Excerpt:
____

AARP Investment Program
from Scudder
December 31, 1997
Dear AARP Investment Program Shareholder,
On July 18, 1997, I wrote to tell you that Scudder, Stevens & Clark, Inc.
had reached an agreement to form a strategic alliance with the Zurich Group.
I am now pleased to inform you that as of December 31, 1997, Scudder's
business combined with that of Zurich Kemper Investments, Inc., an investment
management company owned by the Zurich Group, to form Scudder Kemper
Investments, Inc.
A major advantage of this new relationship is that we can now draw on the
strengths and resources of both Scudder and Zurich Kemper Investments, Inc. to
bring you even more in-depth investment management capabilities.
To capitalize on all the expertise of this new organization, we have
made changes to several portfolio management teams. These changes are detailed
on the reverse side of this letter and are designed to further bolster our
commitment to helping you meet your financial goals.
Of course, our approach to managing your investments will remain the same.

____

Entries for locating words and elements
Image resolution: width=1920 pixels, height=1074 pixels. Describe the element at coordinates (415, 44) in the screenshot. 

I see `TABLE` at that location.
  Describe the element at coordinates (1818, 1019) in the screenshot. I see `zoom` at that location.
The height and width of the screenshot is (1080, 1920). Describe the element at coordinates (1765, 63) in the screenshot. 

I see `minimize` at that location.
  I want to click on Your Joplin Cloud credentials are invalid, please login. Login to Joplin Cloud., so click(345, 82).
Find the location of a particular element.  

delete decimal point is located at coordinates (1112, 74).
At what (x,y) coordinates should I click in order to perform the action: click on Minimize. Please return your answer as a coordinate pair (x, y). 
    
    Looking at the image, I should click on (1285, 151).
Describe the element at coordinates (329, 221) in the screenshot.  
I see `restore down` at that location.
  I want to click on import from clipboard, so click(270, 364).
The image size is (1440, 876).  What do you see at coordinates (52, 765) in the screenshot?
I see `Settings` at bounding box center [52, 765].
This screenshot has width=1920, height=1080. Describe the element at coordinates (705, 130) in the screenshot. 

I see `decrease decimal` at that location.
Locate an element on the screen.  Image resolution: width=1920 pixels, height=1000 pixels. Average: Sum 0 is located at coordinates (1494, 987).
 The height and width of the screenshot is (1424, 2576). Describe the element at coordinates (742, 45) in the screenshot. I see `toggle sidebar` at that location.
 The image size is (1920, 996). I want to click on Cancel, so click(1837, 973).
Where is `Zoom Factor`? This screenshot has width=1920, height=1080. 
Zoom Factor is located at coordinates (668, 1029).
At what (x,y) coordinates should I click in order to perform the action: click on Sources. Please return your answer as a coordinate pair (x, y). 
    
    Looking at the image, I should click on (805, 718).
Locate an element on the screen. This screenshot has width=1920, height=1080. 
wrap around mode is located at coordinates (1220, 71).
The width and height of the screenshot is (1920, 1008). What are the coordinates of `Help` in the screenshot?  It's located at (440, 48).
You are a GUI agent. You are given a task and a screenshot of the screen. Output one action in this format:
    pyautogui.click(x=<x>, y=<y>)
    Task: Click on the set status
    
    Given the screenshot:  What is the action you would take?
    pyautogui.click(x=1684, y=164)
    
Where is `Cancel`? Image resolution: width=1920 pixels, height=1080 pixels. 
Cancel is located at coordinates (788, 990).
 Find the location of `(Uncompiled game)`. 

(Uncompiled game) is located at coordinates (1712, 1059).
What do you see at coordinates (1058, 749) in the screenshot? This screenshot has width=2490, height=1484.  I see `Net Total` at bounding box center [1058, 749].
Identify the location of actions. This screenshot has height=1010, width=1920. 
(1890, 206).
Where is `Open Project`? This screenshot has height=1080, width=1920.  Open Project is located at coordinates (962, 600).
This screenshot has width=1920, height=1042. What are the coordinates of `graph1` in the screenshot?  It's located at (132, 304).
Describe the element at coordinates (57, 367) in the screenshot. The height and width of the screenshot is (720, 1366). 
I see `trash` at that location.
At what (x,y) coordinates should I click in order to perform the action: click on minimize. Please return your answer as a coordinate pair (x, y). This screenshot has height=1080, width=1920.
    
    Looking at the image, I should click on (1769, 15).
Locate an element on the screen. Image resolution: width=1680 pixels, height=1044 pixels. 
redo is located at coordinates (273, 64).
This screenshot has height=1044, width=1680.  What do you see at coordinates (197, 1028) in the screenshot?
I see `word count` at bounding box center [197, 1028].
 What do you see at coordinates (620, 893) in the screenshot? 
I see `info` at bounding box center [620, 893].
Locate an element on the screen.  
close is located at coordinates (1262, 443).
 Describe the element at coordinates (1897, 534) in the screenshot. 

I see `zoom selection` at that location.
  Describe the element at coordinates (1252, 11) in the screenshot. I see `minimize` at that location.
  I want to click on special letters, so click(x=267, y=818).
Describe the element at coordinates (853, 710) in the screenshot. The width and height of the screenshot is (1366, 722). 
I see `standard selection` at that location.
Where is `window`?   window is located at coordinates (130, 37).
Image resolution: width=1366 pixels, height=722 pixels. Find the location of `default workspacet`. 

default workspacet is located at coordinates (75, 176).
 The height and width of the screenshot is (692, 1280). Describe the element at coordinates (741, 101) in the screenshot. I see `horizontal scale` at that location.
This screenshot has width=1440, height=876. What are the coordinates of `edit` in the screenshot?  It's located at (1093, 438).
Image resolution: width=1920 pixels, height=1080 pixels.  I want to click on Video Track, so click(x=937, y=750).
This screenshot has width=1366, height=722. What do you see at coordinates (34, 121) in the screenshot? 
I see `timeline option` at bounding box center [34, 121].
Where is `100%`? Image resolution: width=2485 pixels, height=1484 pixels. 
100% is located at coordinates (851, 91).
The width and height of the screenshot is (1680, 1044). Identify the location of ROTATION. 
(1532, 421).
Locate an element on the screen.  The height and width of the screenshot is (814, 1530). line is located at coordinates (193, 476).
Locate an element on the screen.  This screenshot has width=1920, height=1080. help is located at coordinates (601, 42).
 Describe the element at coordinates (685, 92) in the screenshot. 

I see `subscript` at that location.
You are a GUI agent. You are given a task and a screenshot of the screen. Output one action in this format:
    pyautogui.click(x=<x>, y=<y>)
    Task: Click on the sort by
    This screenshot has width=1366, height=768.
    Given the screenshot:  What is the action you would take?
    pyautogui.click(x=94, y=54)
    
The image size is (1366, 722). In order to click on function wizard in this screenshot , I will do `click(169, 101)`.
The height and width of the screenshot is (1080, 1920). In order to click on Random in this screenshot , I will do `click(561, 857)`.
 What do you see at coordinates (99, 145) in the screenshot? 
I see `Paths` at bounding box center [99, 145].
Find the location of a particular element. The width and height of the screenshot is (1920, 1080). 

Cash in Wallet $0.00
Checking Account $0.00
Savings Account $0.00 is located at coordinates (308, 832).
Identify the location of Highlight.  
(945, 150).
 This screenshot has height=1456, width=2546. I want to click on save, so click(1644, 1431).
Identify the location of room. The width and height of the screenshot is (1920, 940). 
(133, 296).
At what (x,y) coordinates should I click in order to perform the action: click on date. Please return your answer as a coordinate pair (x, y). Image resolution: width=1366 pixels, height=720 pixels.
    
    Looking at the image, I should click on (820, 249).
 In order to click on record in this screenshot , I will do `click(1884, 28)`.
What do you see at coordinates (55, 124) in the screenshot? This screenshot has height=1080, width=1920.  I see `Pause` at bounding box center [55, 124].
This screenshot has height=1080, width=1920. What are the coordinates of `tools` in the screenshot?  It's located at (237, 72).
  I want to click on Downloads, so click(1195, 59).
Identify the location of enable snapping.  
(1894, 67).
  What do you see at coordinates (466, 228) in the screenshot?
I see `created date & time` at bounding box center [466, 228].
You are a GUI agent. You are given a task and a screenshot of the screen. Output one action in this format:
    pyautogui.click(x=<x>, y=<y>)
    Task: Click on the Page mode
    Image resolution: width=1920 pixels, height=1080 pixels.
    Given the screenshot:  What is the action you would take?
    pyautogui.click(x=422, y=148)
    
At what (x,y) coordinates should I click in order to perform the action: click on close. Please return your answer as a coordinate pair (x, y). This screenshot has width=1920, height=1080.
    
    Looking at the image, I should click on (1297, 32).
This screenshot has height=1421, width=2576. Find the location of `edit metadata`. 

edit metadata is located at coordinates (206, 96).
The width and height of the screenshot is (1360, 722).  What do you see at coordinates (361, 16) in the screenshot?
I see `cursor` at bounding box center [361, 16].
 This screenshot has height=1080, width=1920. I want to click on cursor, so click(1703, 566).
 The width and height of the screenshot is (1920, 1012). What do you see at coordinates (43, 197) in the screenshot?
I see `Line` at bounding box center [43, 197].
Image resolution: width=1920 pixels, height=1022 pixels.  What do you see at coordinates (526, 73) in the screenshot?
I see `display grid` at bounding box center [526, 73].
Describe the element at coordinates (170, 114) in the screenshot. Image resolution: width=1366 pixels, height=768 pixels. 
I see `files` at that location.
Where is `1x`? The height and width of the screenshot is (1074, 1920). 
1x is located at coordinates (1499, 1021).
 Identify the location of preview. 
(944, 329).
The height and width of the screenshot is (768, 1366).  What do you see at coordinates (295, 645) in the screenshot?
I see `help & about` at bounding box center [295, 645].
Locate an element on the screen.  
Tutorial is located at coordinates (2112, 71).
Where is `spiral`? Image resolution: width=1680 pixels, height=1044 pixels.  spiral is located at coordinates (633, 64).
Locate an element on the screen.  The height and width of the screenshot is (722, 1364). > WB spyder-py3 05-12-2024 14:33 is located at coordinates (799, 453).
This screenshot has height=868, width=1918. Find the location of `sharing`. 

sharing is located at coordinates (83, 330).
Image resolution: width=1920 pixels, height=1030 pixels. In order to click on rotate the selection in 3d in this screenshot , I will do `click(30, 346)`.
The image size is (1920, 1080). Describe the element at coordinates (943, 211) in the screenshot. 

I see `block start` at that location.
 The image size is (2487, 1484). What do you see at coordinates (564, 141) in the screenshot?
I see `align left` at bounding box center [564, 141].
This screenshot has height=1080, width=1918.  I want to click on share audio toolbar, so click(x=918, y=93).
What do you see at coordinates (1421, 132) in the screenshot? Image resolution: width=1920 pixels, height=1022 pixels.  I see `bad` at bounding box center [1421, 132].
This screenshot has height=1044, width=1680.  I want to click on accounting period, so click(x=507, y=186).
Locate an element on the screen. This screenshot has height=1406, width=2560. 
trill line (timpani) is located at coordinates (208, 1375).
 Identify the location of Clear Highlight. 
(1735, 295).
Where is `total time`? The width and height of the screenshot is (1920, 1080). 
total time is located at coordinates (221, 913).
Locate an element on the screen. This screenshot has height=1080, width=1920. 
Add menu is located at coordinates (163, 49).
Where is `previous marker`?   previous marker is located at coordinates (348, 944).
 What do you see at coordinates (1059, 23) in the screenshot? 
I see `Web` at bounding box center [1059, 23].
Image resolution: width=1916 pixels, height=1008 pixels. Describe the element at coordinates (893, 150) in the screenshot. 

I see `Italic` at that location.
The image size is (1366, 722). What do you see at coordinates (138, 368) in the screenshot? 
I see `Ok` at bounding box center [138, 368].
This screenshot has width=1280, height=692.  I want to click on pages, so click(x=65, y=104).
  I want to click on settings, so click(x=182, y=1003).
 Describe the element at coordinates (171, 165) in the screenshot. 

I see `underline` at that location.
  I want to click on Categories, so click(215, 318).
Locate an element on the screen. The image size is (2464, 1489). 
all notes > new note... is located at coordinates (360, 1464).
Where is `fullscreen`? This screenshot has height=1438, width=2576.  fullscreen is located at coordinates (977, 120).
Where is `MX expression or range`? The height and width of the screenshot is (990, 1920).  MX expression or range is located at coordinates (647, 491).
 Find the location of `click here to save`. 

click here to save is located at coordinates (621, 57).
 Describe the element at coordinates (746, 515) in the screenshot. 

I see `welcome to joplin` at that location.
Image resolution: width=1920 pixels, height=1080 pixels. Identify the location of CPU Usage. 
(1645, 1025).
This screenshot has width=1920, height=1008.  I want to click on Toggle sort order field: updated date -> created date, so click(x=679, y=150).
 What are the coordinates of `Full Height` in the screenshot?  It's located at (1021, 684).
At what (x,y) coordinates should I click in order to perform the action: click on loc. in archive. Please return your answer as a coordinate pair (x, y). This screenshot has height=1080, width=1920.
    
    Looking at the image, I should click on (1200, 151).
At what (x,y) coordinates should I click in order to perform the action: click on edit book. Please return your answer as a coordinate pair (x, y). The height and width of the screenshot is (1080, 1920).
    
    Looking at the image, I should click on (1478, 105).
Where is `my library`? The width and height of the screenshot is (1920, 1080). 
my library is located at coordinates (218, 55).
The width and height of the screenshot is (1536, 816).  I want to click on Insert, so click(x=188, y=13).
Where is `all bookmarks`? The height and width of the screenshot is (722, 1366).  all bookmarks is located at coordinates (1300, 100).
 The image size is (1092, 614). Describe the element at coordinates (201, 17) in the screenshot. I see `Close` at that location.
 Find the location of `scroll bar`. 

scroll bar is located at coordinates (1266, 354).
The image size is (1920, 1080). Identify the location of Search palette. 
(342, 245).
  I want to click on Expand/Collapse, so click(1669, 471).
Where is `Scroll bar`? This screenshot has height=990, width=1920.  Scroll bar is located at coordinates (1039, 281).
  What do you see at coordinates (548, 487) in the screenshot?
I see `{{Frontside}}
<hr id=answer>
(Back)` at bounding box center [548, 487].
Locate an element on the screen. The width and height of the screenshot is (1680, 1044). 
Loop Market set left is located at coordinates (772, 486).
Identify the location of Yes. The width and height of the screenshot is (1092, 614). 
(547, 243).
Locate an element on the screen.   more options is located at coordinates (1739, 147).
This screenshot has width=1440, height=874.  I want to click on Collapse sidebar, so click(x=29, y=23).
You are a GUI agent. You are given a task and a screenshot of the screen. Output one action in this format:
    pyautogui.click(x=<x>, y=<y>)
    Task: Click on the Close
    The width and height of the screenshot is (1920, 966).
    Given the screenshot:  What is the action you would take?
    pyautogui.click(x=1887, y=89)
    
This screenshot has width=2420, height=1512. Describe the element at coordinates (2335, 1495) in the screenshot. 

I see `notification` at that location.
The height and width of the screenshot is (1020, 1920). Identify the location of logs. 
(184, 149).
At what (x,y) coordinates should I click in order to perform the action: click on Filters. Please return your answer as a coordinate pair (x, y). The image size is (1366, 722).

____

Work required:
Please copy out the entire shareholder letter above, word for word.

Answer to this exercise:
AARP Investment Program
from Scudder
December 31, 1997
Dear AARP Investment Program Shareholder,
On July 18, 1997, I wrote to tell you that Scudder, Stevens & Clark, Inc.
had reached an agreement to form a strategic alliance with the Zurich Group.
I am now pleased to inform you that as of December 31, 1997, Scudder's
business combined with that of Zurich Kemper Investments, Inc., an investment
management company owned by the Zurich Group, to form Scudder Kemper
Investments, Inc.
A major advantage of this new relationship is that we can now draw on the
strengths and resources of both Scudder and Zurich Kemper Investments, Inc. to
bring you even more in-depth investment management capabilities.
To capitalize on all the expertise of this new organization, we have
made changes to several portfolio management teams. These changes are detailed
on the reverse side of this letter and are designed to further bolster our
commitment to helping you meet your financial goals.
Of course, our approach to managing your investments will remain the same.